The Holy Grail of Horsemanship

 

I know you got all excited reading the title of this article, but there is no Holy Grail of training horses. When I first became interested in training horses rather than just riding them, I thought there must be some magical SOMETHING that “good” trainers knew that was the key to their success. Surely, there must be some essential bit of knowledge, and once I possessed it when I too would be a “good” trainer.  I eventually learned that there is no such thing.

To learn to be “good” is not even really a realistic goal. What is a “good” trainer, anyway? To my mind it is someone who is effective at communicating with a horse, regardless of discipline. I have distilled that effective trainers have toolkits of knowledge that they can apply to horses as individuals to achieve results. As someone once told me, the difference between an amateur and a professional is that amateurs have the ability to do anything with most horses given enough time and inclination. Professionals MUST be able to do anything with almost all horses in limited time, regardless of whether or not they like the horse. This means a toolkit for effective communication.

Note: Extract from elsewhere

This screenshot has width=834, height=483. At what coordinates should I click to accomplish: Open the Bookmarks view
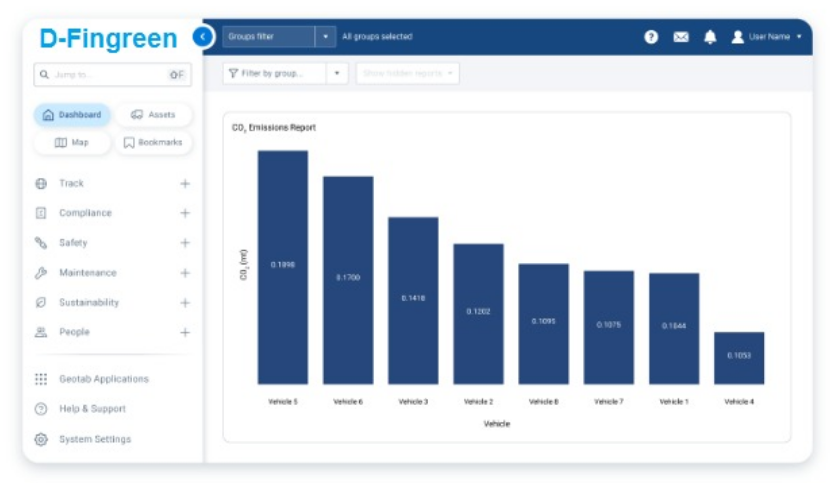tap(153, 143)
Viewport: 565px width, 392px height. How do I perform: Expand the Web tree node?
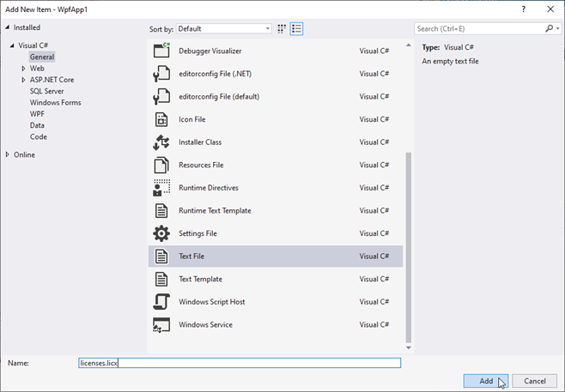(x=24, y=69)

No matter what a trainer is teaching a horse to do, there are several things we all have had to learn: feel for timing of aids on the ground and under saddle, an eye for movement, patience, and a love for the process.

Learning feel is what stumps some people. “Feel” is an elusive, ephemeral thing that always flits around just out of reach. If you are lucky enough to ride a great movement one day, you must develop the ability to code that feeling so that you can achieve it next time and the next. Feeling on the ground goes along with an eye for movement. Musicians develop ears, we as trainers develop eyes. When we are working a horse, trainers see and feel correct movement together and push the horse towards better balance on the basis of that information. Patience is the ability to let go of your days training schedule and spend four hours teaching a nervous baby horse how to load into the trailer, or spending 3 months getting a stiff horse to loosen the shoulder, or any number of potentially frustrating situations that horses constantly throw at us. The love of the process has to be the thing that gets you out of bed in the morning. Perfection is unattainable; there is no end to the process of training a horse. There is always one more thing to work on.

The pursuit of these skills and traits is the closest we can get to the holy grail of horsemanship.